National Register of Historic Places in Santa Cruz County

National Register #92001278: Lettunich Building in Watsonville Lettunich Building and City Plaza
National Register #92001278: Lettunich Building in Watsonville Mansion House and Lettunich Building
National Register #92001278: Lettunich Building in Watsonville
25 August 2005
(Click Photos to Zoom)
National Register #92001278
Lettunich Building
406 Main Street
Watsonville
Built 1914

The Lettunich Building stands in downtown Watsonville facing City Plaza. It was built during a period of economic growth that resulted from the rapid expansion of the apple industry.

The Lettunich Building was designed by William H. Weeks who designed at least fifty-three commercial buildings and ninety-one residences in Watsonville in a variety of architectural styles. About half of these buildings survive.

The Lettunich Building is the best surviving Commercial Style building designed by Weeks. The buildings has a strong presence and sense of time and place. It exemplifies the architect's skill with the arrangement and massing of large volumes and his inventiveness with the decorative vocabulary of academic classicism.

Adapted from the NRHP nomination submitted in 1992.

A historical marker reads:

The Lettunich Building
Corner of Main and East Beach Streets

Once hailed as the most elegant hotel south of San Francisco, the Mansion House in Watsonville, built in 1871, was considered past its prime in 1910. Owners Mateo and M. N. Lettunich, orchardists who also operated the Pájaro Valley's largest fruit packing business, moved the hotel in 1914 and hired James Patterson of San José to build a new structure which was to be known as the Lettunich Building.

Then called a "skyscraper", the structure was built of steel and reinforced concrete with twenty-seven offices on the three upper floors which were reached by electric elevator.
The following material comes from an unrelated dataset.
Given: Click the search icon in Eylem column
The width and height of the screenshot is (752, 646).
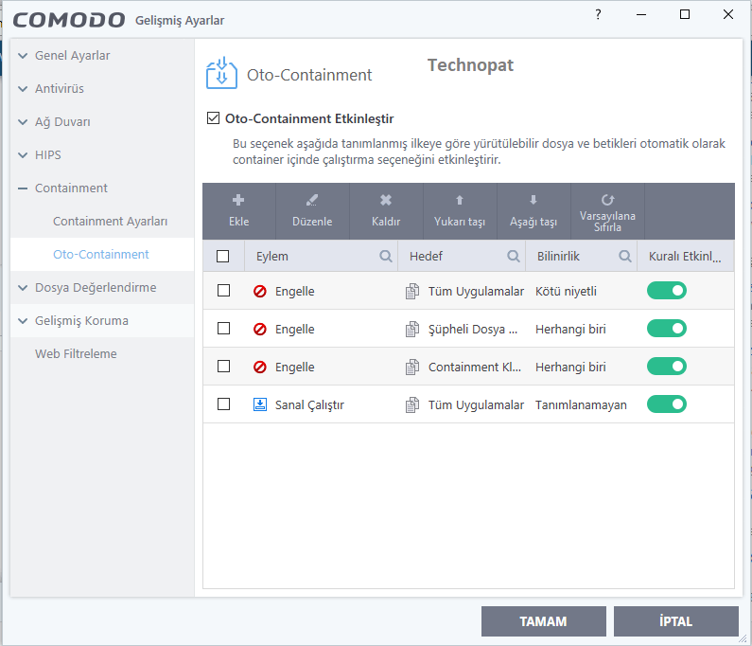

Built in a record six months, the new Lettunich Building boasted electricity, steam heat and water throughout as well as the celebrated Cutter Patent Mail Chute. The exterior of the building, of concrete and enameled terra cotta, featured an ornament over the entrance made of fruits of the Pájaro Valley.

Banking had its beginning in the building with the Fruit Growers National Bank as a tenant in 1919. Fruit Growers sold to Liberty Bank in 1927 and that in turn became the Bank of Italy which later became the Bank of America. Bank of America remained until 1969 when it was relocated to Main and Fifth Streets. The Lettunich Building remains a central part of downtown Watsonville.